Apart from that, there really isn’t much yet, apart from what only the AI giants can do.
“At any given point in time, there isn’t just one version of Facebook running, there are probably 10,000. Any engineer at the company can basically decide that they want to test something. There are some rules on sensitive things, but in general, an engineer can test something, and they can launch a version of Facebook not to the whole community, but maybe to 10,000 people or 50,000 people—whatever is necessary to get a good test of an experience” — Zuckerberg (source)
So the odds are your Facebook app doesn’t look and feel the same as mine. By letting an optimization algorithm decide which version to show to whom to maximise engagement, the Facebook UI grows increasingly personalised because it increases engagement (not because of a rule, e.g. the Stories button should disappear for me because I’ve never clicked it — there are no such discoverable rules produced by the algorithm)
I suspect ther apps which have enough traffic to do this with statistical rigour, and have the automated testing infrastructure in place (try asking a QA team to test 10,000 UI versions) also do this, such as Amazon.
At the OS level the leading example is Android, which is increasingly personalising what it shows you but it’s early days.

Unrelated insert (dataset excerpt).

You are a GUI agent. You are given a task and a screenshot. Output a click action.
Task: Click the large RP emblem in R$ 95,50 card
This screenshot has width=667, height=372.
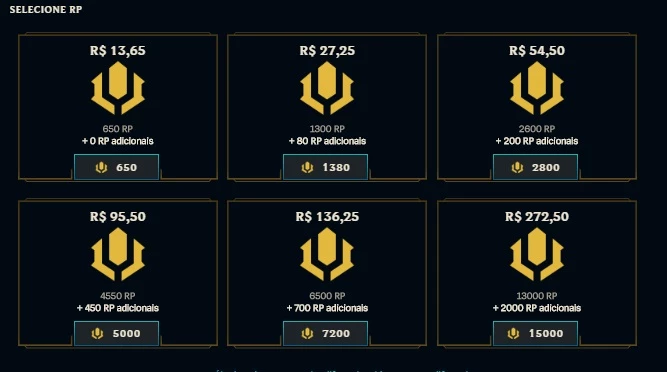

Other than having enough volume to validate that what you’re personalising is working, the main barriers I see to personalised UIs happening are:
- Implemention effort: many more UI elements need to be designed and implemented to be able to offer a good UI for each user context imaginable (given the available data). This problem will go away as the effort to convert a UI to working code shrinks
- Testing & Docs: manual testing going on is a non starter for these techniques, you need to be able to instrument all actions and test all scenarios automatically. Docs and customer support is also harder when you don’t know what the app looks like for the customer on the phone
- Design integrity: particularly somewhere like Apple, you don’t imagine a design team putting UI choices in the hands of an algorithm, and mistakes will be made
- Prioritisation: this work can understandably fall under “painting the other side of the fence”. This is an incremental improvement: people will not buy your app due to this, and will not get retained because the core service is great not because of personalisation
As AI seeps through society and software like electricity did (hat tip to Andrew Ng for the analogy) the UI personalisation techniques only Google and Facebook can afford today will become available to all product teams.
The advent of augmented reality will likely precipate this, as the UIs of our AR apps and OSes will need to be personalised to overlay usefully and safely on what we are seeing from the material world at each moment.